WHAT THE EXERCISE ASKS>
Tally the lines in the data below that contain the string "Select" (case-sensitive) and reply with that number alone.
* begin AVAILABLE RECORDS *
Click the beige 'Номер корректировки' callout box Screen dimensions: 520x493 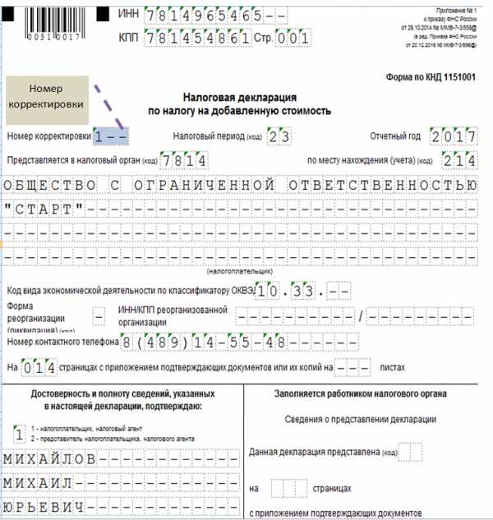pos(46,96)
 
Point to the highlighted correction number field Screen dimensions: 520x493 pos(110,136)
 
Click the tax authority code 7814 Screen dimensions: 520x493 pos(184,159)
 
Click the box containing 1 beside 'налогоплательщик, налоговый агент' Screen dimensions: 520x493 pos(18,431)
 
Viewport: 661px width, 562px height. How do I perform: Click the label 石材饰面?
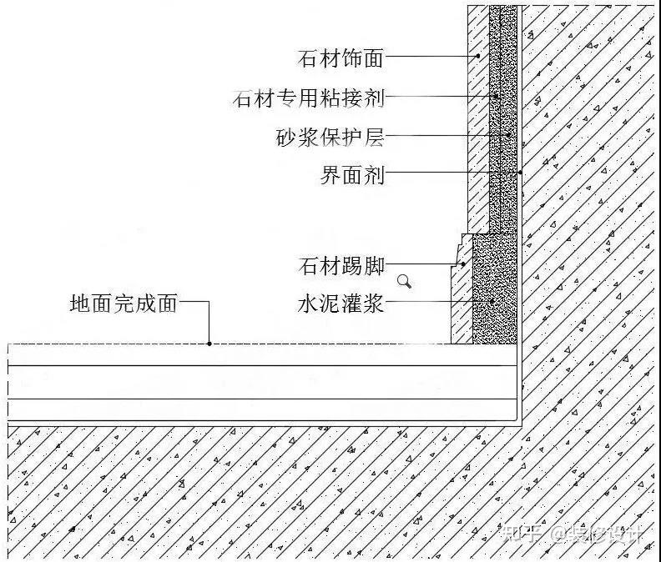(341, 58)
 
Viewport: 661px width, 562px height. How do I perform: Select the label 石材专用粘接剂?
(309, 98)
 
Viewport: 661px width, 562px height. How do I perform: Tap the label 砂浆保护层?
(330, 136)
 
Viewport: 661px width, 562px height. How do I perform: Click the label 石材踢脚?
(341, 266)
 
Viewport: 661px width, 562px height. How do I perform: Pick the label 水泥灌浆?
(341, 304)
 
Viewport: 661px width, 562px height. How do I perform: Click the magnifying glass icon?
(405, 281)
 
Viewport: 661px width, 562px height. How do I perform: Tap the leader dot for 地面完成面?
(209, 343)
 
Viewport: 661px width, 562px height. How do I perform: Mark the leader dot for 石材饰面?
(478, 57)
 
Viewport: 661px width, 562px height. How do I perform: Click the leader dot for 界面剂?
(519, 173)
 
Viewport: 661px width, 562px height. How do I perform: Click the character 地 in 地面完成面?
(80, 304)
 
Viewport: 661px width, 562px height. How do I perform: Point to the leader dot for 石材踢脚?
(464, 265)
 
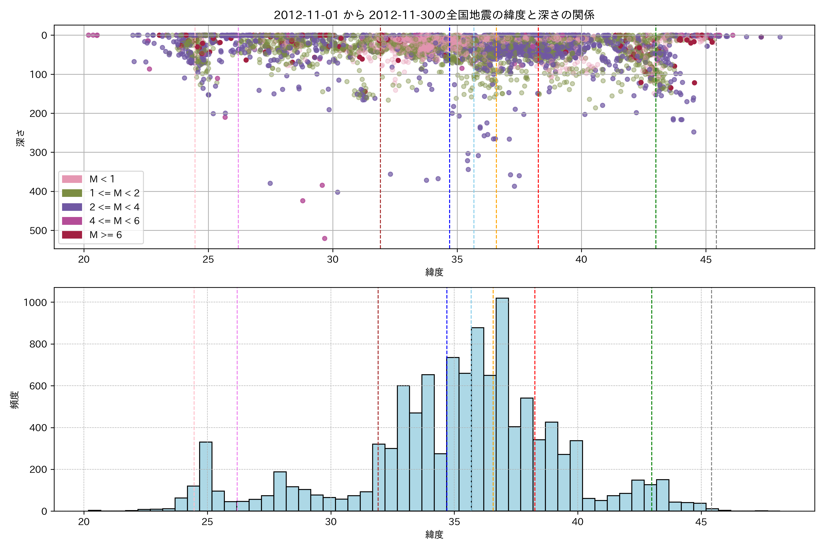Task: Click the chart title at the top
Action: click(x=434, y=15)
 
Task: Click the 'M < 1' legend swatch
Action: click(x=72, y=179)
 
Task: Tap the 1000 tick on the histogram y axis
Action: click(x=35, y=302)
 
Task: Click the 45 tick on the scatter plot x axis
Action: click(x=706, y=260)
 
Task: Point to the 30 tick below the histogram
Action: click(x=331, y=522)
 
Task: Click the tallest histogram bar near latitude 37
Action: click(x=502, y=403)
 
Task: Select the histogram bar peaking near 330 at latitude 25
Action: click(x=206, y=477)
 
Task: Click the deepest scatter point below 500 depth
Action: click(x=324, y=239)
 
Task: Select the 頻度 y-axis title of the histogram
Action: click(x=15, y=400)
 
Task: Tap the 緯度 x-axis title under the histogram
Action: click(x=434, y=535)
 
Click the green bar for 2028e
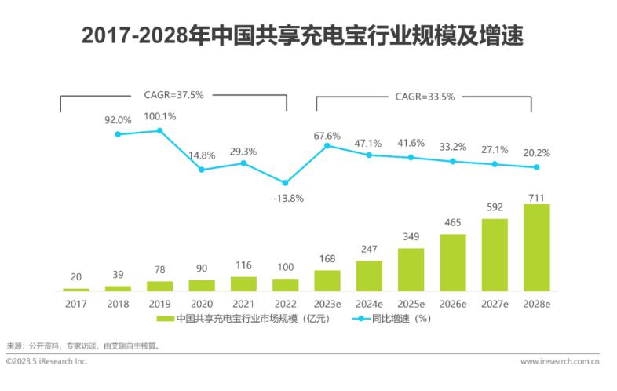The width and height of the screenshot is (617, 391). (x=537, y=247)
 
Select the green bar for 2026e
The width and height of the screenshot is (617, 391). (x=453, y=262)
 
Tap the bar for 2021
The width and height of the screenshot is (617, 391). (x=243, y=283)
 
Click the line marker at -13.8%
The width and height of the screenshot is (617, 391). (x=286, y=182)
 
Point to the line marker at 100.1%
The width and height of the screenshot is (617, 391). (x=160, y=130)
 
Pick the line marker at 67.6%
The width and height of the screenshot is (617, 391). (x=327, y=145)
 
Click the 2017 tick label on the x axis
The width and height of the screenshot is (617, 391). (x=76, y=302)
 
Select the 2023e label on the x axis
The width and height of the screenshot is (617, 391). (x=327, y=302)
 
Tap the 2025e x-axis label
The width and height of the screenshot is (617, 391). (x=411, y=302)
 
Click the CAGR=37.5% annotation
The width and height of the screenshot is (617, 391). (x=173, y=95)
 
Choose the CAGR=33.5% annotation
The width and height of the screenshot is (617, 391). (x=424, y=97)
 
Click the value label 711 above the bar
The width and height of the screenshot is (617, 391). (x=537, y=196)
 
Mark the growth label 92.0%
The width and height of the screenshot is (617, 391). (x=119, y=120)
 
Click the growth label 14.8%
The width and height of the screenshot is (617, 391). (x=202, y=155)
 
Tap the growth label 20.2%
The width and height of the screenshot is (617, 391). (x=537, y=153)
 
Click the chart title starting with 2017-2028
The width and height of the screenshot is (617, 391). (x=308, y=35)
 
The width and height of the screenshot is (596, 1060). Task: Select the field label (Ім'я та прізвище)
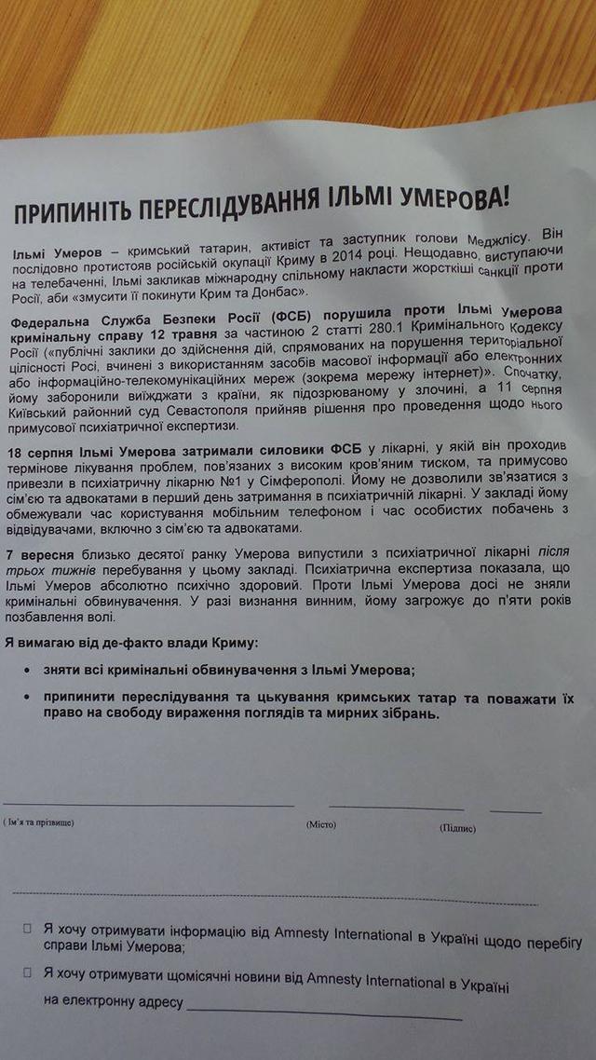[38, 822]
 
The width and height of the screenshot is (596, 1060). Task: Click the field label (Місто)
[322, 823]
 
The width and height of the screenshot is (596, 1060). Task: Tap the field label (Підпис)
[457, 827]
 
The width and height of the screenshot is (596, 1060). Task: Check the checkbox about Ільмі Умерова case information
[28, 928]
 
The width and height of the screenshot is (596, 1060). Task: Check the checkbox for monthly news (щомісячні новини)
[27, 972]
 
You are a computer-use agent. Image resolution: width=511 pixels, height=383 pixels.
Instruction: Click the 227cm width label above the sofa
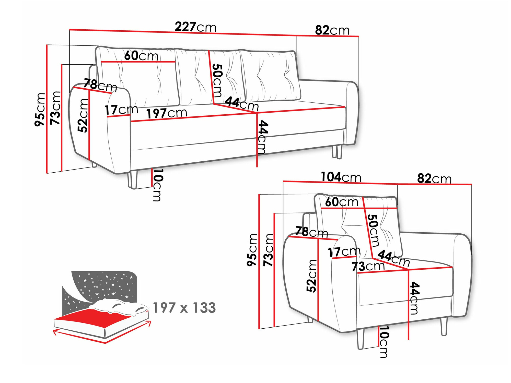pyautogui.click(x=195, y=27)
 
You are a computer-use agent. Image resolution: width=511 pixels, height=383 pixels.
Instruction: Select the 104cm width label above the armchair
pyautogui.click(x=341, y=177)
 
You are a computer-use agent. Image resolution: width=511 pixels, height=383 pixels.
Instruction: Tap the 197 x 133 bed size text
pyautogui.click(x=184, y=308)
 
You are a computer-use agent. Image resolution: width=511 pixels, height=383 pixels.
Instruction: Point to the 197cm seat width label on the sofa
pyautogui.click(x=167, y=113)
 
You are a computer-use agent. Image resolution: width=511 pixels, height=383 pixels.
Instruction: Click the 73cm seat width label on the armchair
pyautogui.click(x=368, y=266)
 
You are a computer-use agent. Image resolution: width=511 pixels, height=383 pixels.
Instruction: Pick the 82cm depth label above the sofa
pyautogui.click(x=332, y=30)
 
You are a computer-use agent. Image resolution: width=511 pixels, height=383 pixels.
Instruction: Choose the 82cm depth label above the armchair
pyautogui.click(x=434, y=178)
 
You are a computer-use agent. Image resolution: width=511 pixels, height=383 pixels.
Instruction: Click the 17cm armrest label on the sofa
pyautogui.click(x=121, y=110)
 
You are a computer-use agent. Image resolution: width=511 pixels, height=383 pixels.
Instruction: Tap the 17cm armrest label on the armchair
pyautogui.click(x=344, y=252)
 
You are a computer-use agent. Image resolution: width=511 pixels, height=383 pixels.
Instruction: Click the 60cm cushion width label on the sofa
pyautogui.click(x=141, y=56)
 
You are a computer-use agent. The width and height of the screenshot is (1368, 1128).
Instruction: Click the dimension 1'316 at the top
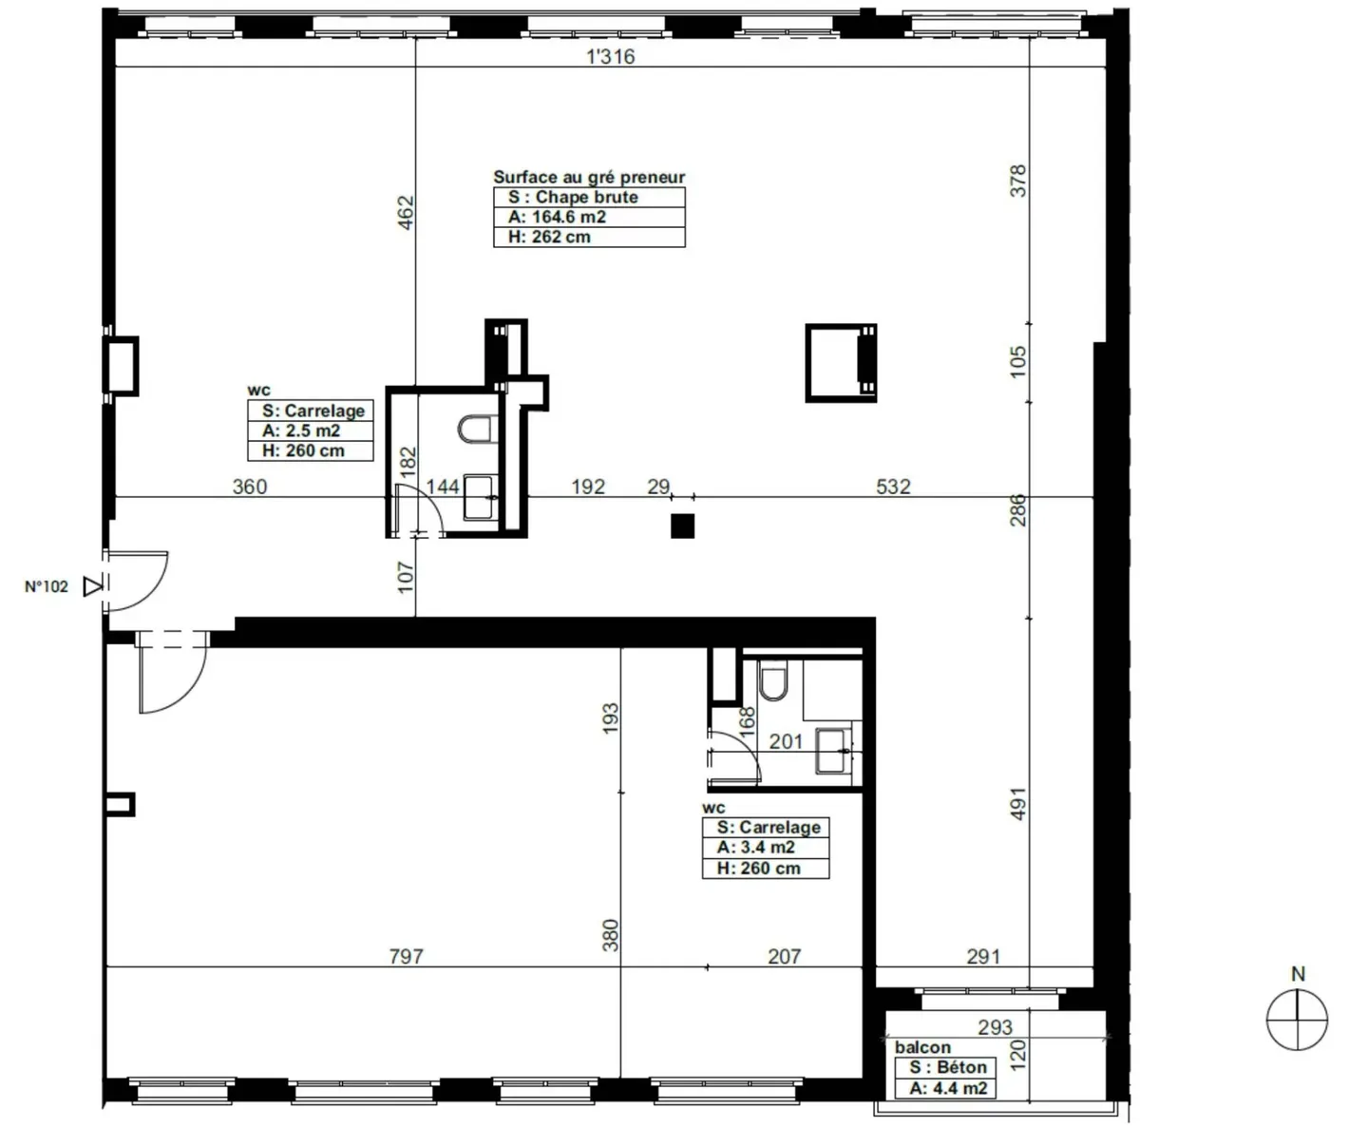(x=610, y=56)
* end AVAILABLE RECORDS *
THE REPLY>
7